__Extracted material__.
######

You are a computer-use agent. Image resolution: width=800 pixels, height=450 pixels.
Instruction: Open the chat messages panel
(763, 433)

######

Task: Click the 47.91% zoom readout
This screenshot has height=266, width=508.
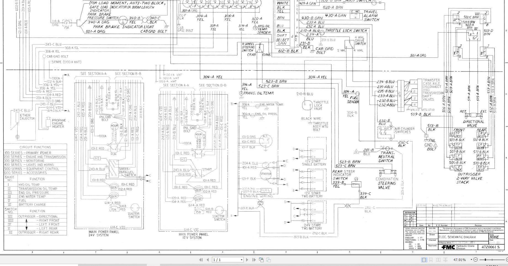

######

Where a line in the records above contains the word "width", copy that line.

__Result of the task__.
You are a computer-use agent. Image resolution: width=800 pixels, height=450 pixels.
This screenshot has height=266, width=508.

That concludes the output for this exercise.